▶ [Exercise details] Please print exactly the line containing "Issabelle's Appeal (158, 990)" and every line after it to the end of the records below, and nothing more.

▶ [Dataset entries]
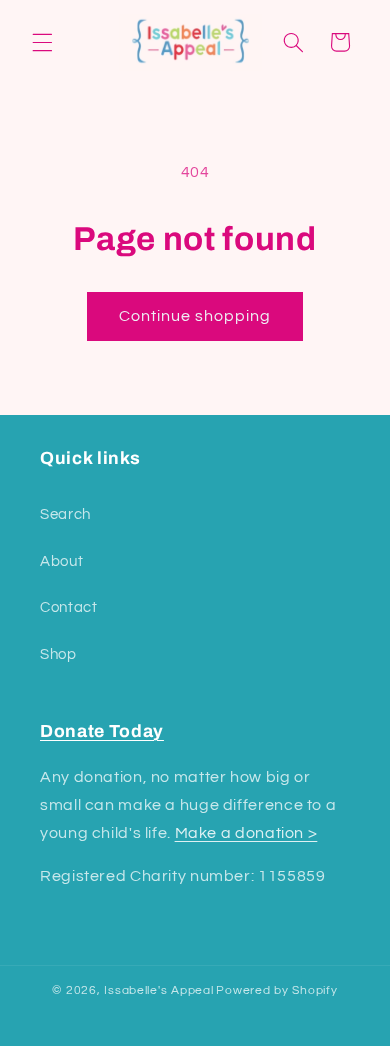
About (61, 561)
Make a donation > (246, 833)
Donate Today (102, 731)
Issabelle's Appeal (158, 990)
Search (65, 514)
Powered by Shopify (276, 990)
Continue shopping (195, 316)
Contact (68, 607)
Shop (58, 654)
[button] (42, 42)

▶ [Reply]
Issabelle's Appeal (158, 990)
Search (65, 514)
Powered by Shopify (276, 990)
Continue shopping (195, 316)
Contact (68, 607)
Shop (58, 654)
[button] (42, 42)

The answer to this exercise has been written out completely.